## Given data
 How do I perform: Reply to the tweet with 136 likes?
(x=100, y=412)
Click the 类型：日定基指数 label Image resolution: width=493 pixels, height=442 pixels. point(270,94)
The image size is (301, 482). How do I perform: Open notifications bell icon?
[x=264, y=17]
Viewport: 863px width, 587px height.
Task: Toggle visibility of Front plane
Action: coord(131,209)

...

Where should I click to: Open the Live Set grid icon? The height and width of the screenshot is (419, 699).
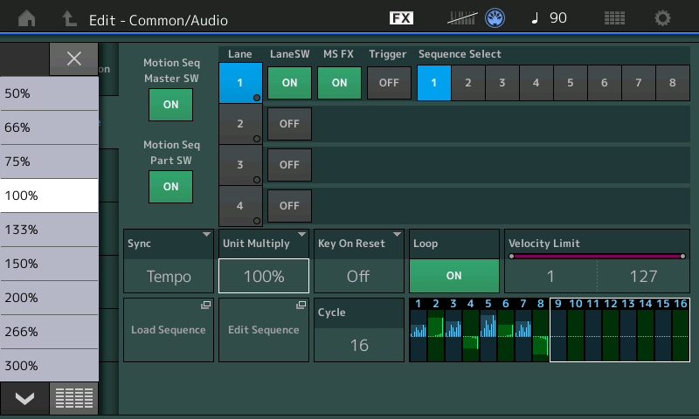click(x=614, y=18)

## What to do
Of all the entries above, repeat only the lines from the line that has "How do I perform: Reply" to the line that has "Click the 类型：日定基指数", both lines included, exactly.

## Written solution
 How do I perform: Reply to the tweet with 136 likes?
(x=100, y=412)
Click the 类型：日定基指数 label Image resolution: width=493 pixels, height=442 pixels. point(270,94)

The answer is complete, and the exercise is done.